The Australian government has called on China to give dairy and vitamin exporters time to comply with new e-commerce rules that could threaten their access to the booming market if they do not have the appropriate licensing by January.
Trade Minister Simon Birmingham, who is leading a delegation of 150 Australian importers in China this week, also said Prime Minister Scott Morrison was unlikely to visit Beijing this year because of his tight travel schedule.
Asked to respond to a report in The Australian Financial Review that exporters were seeking an extension to a "grace period" to comply with new cross-border e-commerce rules in China, Mr Birmingham said companies needed enough time to comply with the regulations that are shrouded in uncertainty.
However, he ruled out making an official representation to China on the issue as some other governments have done.
"We are watching some of those implications quite closely and have been monitoring some of the changes, including the way in which labelling requirements might be made," he said on Tuesday.
"We would want to make sure that perhaps as China moves to modernise some of its rules in that regard that would also give appropriate transition times for businesses to ensure they are ready to comply with them."
Mr Birmingham is expected to sign up to a dozen memorandums of understanding between Australian and Chinese companies worth a total of $15 billion.
His visit to Shanghai for President Xi Jinping's import-themed trade fair was followed by the arrival of Foreign Minister Marise Payne in Beijing on Wednesday. It will be the first visit by an Australian foreign minister to China in more than two years.

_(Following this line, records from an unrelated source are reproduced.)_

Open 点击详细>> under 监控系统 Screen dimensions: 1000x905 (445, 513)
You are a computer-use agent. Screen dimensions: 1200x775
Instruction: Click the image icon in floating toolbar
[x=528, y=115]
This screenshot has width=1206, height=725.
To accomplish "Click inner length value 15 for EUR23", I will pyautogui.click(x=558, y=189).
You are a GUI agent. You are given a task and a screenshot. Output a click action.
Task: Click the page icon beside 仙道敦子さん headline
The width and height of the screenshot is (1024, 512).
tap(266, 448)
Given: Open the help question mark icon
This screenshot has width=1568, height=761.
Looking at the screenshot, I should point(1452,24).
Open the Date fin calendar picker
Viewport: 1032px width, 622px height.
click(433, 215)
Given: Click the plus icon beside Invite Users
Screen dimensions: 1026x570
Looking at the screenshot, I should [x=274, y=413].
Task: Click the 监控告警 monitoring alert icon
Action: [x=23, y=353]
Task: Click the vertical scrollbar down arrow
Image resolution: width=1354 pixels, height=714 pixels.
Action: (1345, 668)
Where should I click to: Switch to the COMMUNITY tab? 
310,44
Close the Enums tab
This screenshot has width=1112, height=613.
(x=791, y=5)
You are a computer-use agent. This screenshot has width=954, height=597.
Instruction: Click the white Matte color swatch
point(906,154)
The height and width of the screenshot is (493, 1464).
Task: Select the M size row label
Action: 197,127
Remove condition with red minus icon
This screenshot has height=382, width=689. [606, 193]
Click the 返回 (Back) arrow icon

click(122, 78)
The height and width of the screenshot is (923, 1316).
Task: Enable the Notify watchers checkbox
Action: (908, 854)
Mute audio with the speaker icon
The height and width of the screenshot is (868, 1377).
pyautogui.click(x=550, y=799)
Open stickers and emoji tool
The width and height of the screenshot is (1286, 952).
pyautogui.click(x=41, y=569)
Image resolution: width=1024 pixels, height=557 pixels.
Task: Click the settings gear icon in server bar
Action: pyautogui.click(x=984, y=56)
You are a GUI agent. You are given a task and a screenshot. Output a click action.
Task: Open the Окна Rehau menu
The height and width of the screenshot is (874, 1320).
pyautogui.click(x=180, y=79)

Trade spat positive for some Meanwhile, a survey released by the Australian Chamber of Commerce China and KPMG in China found two-thirds of Australian companies in China planned to increase their investment.
Only 28 per cent said US-China trade sanctions had negatively impacted their business while 12 per cent said the trade spat had been positive for them.
About 72 per cent of those surveyed said China remained a challenging place to do business.
Many companies said tensions in the Australia-China relationship was the biggest challenge.
The 2018 Doing Business in China report surveyed 165 companies.
"Despite the vote of confidence in the future of the Chinese market, changed market demands, unclear laws, rising labour costs and market access are still of concern. Local partner requirements have dropped significantly as a primary concern," the survey found.